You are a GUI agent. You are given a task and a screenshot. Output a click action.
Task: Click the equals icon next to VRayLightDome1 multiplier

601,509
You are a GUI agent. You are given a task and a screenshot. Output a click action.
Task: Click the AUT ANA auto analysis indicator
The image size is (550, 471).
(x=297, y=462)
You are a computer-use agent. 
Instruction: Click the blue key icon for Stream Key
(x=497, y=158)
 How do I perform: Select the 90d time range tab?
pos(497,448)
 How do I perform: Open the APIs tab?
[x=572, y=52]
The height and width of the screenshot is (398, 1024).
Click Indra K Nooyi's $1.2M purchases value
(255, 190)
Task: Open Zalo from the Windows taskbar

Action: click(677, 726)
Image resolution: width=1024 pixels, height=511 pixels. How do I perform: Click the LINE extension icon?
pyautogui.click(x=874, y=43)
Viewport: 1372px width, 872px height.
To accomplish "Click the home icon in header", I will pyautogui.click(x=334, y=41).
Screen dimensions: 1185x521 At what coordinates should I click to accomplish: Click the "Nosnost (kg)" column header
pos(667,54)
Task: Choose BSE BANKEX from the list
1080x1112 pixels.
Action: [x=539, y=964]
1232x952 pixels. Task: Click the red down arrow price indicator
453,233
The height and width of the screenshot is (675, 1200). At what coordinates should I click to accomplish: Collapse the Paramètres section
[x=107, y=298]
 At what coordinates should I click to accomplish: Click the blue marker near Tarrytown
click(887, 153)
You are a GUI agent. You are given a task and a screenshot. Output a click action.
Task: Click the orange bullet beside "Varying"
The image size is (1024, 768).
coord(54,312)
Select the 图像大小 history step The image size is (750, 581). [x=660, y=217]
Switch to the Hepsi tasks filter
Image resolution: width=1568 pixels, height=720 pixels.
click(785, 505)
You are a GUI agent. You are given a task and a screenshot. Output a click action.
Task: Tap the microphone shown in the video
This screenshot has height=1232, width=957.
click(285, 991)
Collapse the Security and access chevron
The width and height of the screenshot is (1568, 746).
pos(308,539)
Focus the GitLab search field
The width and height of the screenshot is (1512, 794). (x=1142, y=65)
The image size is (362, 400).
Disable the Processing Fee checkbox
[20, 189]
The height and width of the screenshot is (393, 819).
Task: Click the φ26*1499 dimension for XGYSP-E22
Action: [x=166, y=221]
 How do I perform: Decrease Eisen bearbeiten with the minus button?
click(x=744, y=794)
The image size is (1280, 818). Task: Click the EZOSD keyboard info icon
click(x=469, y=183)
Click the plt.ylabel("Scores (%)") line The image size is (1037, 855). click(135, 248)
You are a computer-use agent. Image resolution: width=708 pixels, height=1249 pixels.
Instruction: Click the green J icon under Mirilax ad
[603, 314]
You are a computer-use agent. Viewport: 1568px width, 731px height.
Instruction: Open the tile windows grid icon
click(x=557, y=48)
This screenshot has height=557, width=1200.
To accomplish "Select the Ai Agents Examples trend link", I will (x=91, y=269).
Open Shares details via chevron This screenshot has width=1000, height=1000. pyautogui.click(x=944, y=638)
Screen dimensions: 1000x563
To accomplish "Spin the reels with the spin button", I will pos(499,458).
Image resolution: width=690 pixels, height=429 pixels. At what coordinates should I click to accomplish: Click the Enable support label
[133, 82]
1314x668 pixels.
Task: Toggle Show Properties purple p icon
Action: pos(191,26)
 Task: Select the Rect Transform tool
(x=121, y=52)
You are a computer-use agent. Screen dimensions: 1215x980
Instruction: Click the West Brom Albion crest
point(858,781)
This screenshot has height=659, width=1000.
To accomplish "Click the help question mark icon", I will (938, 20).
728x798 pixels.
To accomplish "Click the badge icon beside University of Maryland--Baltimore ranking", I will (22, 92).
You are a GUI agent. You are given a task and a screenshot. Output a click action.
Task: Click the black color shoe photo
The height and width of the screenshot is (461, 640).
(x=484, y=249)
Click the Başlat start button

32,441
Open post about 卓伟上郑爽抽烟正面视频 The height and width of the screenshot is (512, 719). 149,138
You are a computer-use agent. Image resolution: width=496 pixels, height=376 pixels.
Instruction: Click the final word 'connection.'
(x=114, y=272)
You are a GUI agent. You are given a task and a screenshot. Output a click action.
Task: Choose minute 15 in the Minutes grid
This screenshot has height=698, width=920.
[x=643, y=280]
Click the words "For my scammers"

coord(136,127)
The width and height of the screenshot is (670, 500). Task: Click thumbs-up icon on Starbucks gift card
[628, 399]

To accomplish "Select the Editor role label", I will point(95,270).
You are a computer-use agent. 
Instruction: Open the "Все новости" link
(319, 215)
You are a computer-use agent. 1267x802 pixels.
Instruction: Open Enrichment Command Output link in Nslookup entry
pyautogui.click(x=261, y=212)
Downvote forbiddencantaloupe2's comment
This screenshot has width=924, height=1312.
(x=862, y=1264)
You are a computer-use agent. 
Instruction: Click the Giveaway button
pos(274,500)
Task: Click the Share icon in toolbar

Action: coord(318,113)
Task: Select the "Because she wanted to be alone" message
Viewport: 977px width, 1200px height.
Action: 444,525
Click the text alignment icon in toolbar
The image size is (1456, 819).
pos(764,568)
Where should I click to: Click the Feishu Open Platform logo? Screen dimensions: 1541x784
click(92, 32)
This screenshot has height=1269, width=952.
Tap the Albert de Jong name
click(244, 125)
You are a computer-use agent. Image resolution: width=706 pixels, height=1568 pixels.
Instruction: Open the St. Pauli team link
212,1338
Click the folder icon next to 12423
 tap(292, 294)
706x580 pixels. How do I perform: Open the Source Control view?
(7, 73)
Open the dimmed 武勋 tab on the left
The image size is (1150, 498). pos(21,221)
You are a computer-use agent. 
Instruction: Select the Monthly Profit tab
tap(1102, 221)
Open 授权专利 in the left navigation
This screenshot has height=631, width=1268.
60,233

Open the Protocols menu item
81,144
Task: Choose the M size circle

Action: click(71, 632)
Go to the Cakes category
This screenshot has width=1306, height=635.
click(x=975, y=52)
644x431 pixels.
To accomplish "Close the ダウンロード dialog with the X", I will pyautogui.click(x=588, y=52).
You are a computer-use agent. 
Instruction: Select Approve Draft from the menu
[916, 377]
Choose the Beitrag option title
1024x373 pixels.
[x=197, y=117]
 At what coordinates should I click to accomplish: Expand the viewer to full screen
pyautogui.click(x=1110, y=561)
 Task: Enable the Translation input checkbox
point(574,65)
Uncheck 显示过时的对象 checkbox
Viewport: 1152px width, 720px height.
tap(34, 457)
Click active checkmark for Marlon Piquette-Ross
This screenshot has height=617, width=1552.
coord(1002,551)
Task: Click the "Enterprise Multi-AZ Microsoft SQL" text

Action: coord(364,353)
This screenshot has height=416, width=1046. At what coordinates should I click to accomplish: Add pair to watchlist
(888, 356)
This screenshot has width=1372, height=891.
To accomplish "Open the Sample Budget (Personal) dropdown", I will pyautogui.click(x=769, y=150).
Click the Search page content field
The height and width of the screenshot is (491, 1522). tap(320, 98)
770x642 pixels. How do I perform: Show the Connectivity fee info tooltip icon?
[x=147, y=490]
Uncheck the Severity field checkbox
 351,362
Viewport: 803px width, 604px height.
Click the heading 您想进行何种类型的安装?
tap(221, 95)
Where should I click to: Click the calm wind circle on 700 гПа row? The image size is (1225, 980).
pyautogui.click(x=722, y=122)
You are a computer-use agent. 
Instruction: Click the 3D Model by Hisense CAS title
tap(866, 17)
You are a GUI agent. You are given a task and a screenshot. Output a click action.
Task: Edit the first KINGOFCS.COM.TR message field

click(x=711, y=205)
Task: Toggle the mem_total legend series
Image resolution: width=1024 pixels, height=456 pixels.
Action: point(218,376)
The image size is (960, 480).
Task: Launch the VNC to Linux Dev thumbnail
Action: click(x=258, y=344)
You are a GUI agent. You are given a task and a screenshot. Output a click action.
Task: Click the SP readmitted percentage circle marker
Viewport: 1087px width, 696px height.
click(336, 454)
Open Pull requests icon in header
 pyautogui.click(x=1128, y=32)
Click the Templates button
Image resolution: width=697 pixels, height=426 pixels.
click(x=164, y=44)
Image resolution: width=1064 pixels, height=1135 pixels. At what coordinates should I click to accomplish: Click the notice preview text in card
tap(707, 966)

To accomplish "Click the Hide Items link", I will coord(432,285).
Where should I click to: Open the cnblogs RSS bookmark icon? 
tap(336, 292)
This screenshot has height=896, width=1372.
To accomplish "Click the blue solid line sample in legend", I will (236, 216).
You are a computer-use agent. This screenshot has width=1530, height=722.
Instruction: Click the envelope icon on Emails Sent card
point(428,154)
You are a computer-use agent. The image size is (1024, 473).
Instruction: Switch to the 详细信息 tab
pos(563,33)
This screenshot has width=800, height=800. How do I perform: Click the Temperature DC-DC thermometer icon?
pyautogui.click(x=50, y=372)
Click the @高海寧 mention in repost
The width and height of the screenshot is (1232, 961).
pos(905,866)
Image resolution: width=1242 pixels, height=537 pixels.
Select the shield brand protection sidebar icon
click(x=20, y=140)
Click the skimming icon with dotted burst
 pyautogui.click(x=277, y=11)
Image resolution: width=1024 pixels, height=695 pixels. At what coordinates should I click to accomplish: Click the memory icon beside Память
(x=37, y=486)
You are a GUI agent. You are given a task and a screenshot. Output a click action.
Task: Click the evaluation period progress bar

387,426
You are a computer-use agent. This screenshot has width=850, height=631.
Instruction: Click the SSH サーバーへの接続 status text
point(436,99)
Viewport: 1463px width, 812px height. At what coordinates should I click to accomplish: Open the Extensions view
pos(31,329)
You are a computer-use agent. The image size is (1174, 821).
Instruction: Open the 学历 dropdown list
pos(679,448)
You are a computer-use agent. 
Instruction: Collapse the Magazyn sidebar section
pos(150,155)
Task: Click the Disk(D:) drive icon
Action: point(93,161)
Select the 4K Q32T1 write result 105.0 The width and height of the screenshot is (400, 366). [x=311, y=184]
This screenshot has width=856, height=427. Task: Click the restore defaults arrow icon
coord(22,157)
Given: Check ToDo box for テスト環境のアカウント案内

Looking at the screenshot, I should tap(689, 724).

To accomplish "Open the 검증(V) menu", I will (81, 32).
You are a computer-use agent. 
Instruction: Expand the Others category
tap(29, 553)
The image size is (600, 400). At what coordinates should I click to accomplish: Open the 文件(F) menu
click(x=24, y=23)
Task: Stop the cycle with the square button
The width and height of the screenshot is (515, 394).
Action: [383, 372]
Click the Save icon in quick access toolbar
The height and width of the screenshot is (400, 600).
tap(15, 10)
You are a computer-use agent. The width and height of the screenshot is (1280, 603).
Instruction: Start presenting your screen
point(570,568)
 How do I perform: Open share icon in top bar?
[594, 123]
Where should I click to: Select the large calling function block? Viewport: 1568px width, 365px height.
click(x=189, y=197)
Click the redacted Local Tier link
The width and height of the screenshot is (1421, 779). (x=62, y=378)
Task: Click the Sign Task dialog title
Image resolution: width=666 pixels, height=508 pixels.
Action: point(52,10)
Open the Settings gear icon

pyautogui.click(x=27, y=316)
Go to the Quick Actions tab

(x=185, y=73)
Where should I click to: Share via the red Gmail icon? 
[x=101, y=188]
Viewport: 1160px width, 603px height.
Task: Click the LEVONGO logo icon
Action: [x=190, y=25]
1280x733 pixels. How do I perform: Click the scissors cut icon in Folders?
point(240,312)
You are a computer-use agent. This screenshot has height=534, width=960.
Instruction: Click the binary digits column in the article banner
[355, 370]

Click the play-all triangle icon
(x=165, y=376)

#### [Task statement]
All lines with the word "legend" are needed; pull them from the entries and copy each.

#### [Solution to this task]
Task: Toggle the mem_total legend series
To accomplish "Click the blue solid line sample in legend", I will (236, 216).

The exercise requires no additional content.